3. admit the word method for digging
In digitizing processing, when the entry personnel runs into Fig. 6, input " ⊥ Swam on Lantern Festival ", wherein the word instruction character is admitted in " ⊥ " expression, and when making the XML file, the approval word generation module in the knowledge generation module is converted to " ⊥ Swam on Lantern Festival ":
<text reverse=" reverse " variant=" 3 "〉Yuan Xiao Swam</text 〉
After a kind of document digitizing is finished, by the approval word acquisition module in the knowledge acquisition module explanation of XML is obtained all approval words, obtain all variant Chinese character of this coding standardized form of Chinese charcters according to the coding of approval word.

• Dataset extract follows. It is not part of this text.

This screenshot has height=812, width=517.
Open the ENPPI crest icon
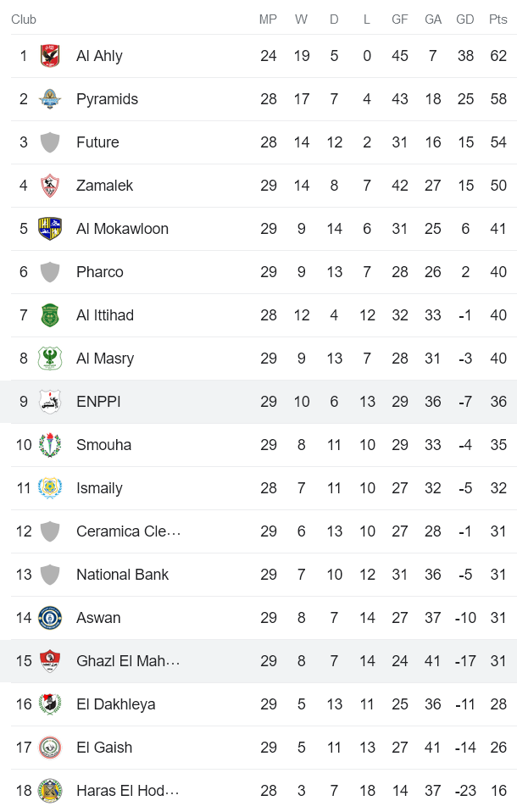click(x=50, y=401)
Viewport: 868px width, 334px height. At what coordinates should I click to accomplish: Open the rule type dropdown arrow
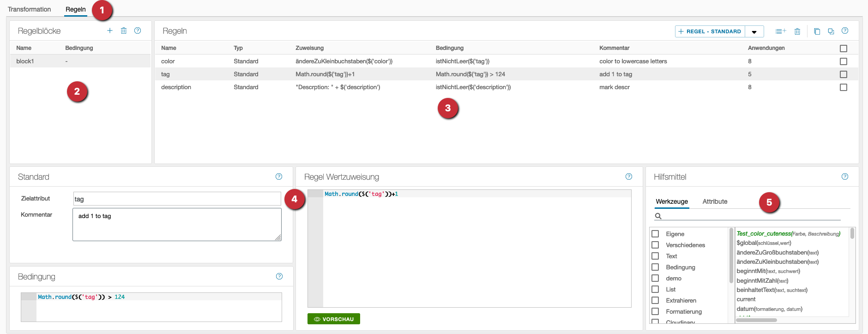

When the digitizing quantity of document reached certain scale, approval word acquisition module provided the allosome word table of all standardized forms of Chinese charcters.
Claims (7)
1. the method for a digital knowledge discovery comprises knowledge labeling method, knowledge generation module, knowledge acquisition module.
2. knowledge labeling method as claimed in claim 1 comprises meaning labeling method, speech labeling method, approval word mark method.
3. meaning labeling method as claimed in claim 2 comprises:
Font is added the meaning attribute: create font meaning attribute, create meaning by the meaning property value, set up the knowledge point, thereby make the content in the digitizing document be endowed the meaning of appointment;
Font is added the meaning explanation: meaning supplementary notes means are provided, the meaning that might produce ambiguous appointment is furnished an explanation.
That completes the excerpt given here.